=== Directions ===
An exact transcription of all the data is the expected reply.

--- Provided records ---

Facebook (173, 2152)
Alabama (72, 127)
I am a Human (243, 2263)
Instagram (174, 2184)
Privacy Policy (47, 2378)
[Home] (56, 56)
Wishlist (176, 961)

---

=== Written answer ===
Facebook (173, 2152)
Alabama (72, 127)
I am a Human (243, 2263)
Instagram (174, 2184)
Privacy Policy (47, 2378)
[Home] (56, 56)
Wishlist (176, 961)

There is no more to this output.